Before we get to the numbers let it be known that both players are having somewhat unproductive years. Both haven’t been used in the roles that they should, but you get the feeling that since they are both under producing that the comparison is warranted.
- The first number that jumps out in front of you is the defensive rebound percentage. Marcus Thornton, a guard posts a 17.1% rebound percentage this season, while Landry posts a mediocre 10.6%. For a big-man that’s very embarrassing for a big-man especially a quality player like Carl. Two notes that go with that though are one, Marcus has been in a defensive rebounding system while Carl has not and two over a larger career wide sample size Landry has posted a 14% D-Reb-Rate while Thornton has a 10% rate.
- Something that was lacking for the Hornets thus far in the season has been offensive consistency. While it’s be-known to the Hornets community that Marcus is a “scoring-punch” he hasn’t delivered this season due to poor coaching and inconsistent minutes. It appeared that was unlikely to change, but that’s not to say that the same thing hasn’t been going on for Landry. An offensive rating of 109 is just above the league average (according to Rohan over on At The Hive) of 107. Thornton significantly misses that spot posting a 99.
- Over his career Landry has given, on average each season, 6.6 wins per season. (Wins Share over career divided by number of full seasons played).
On comparison both players are both fair value targets. The Hornets felt that they had a log-jam at the 2-guard and had problems in the front court. Sacramento wasn’t touching Marco Belinelli or Jarrett Jack, so Marcus Thornton fit the bill. I know it’s tough to swallow but this trade makes sense on paper.
Fitting Into His Role
For a long while the Hornets have always needed a third, quality big-man into their rotation. I have been one to promote this as a must for any playoff contending team. The Lakers have, on paper and practice, the best example of this. Their three headed juggernaut of Pau Gasol, Andrew Bynum and Lamar Odom offer them the flexibility and skills needed to stand up and dominate opponents.

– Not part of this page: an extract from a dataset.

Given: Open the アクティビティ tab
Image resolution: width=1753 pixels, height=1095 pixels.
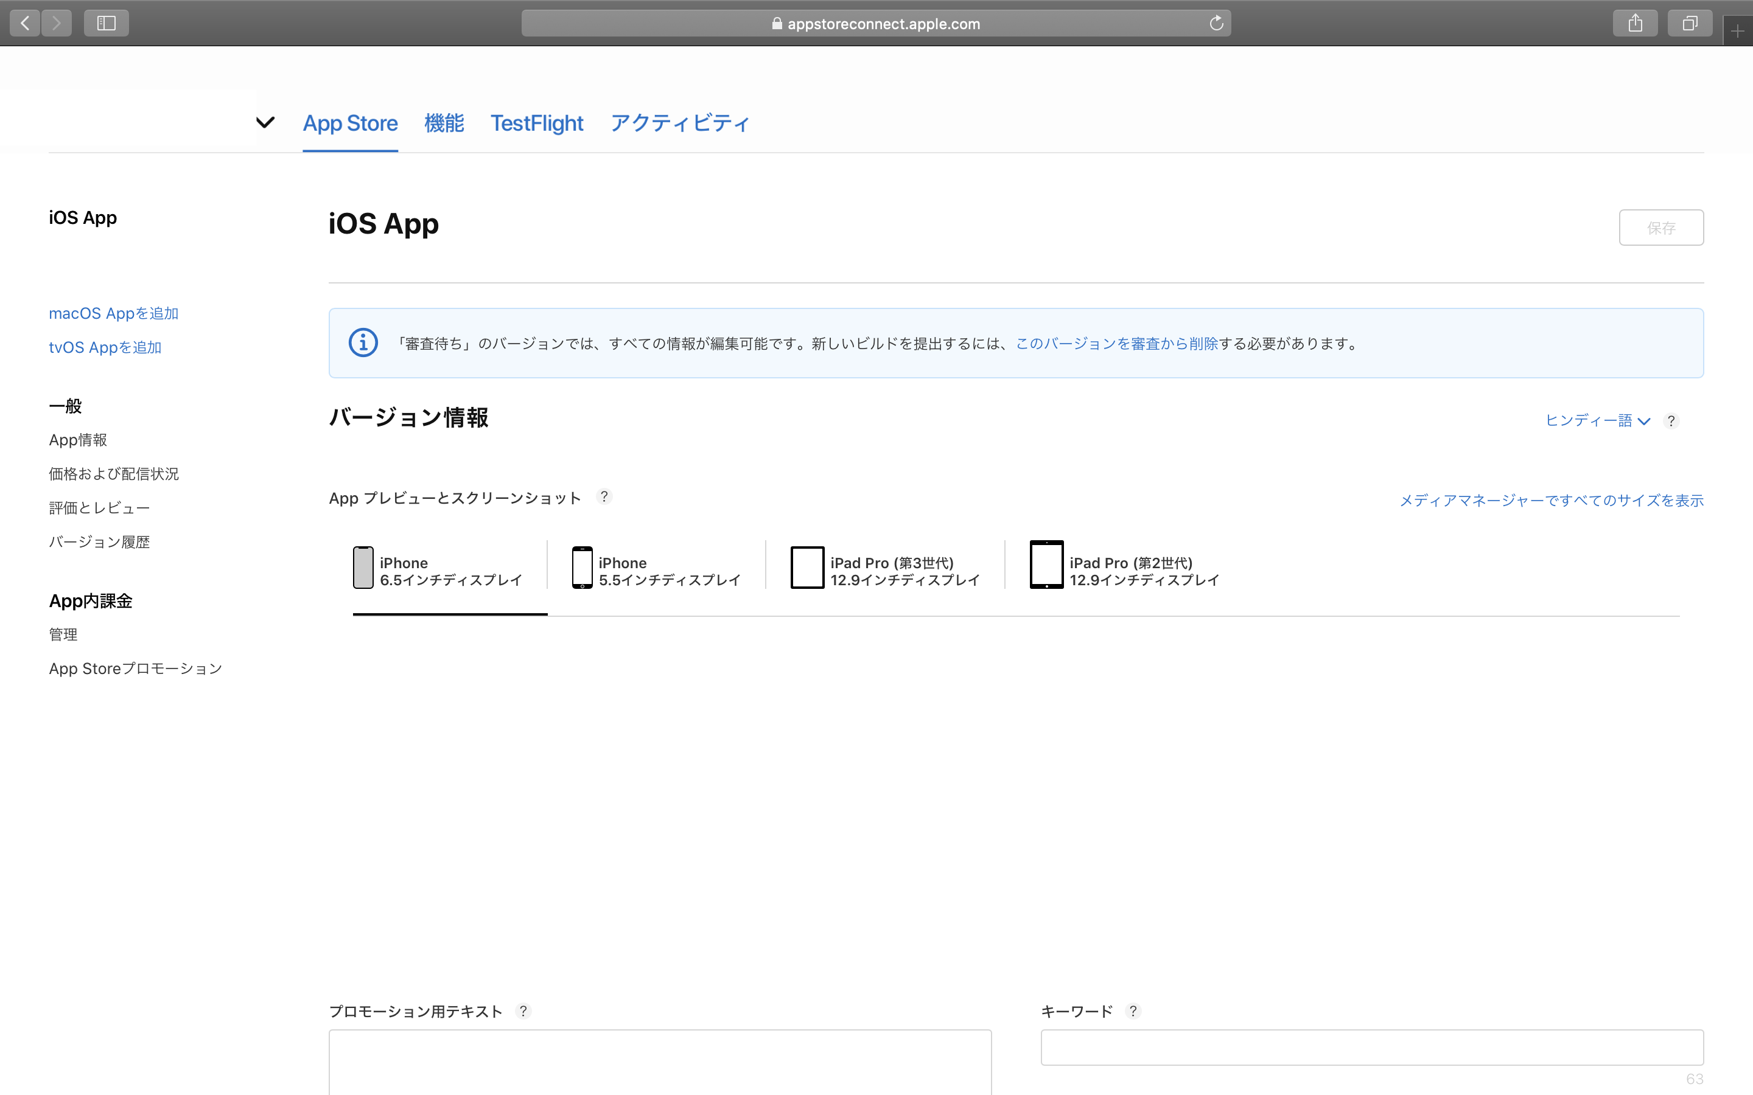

By no means is our rotation like that in the slightest, but it’s a solid variation of it. Having an Emeka Okafor-David West-Carl Landry big-man rotation is decent and it allows Monty an ability to mix and match. The skill set of Carl Landry fits perfectly into the Hornets rotation. I am content with that being our big-man rotation and Aaron Gray filling in the blanks.
If we address his bench role he can act as an isolation post up that can get points in that variety. The bench needed this desperately as they didn’t seem to know how to get points out of the pick and roll game. It gives it an alternate dimension that has been lacking for a long while now.
Placing Landry with Chris Paul is also a nice fit. He has a nice jump-shot that can space the floor but he also can work it inside with what is known as the lethal head-pump-fake. On paper he sounds like a nice fit, but in practice? That’s any-one’s guess.
The Future Beckons
The big deal about this trade is that Landry’s contract expires after this season along with David West’s. While it may seem to the outsider that West is set to leave and Landry is set to stay it’s more likely it’s the other way around. If the Hornets make a run in the playoffs (which we might not even make) then Landry might re-sign with the team knowing it will be competitive. If his role works out as it should, the team wins and does well in the playoffs his future with the team is bright. I just don’t think that scenario will play out with Jarret Jack and Marco Belinelli still on the team.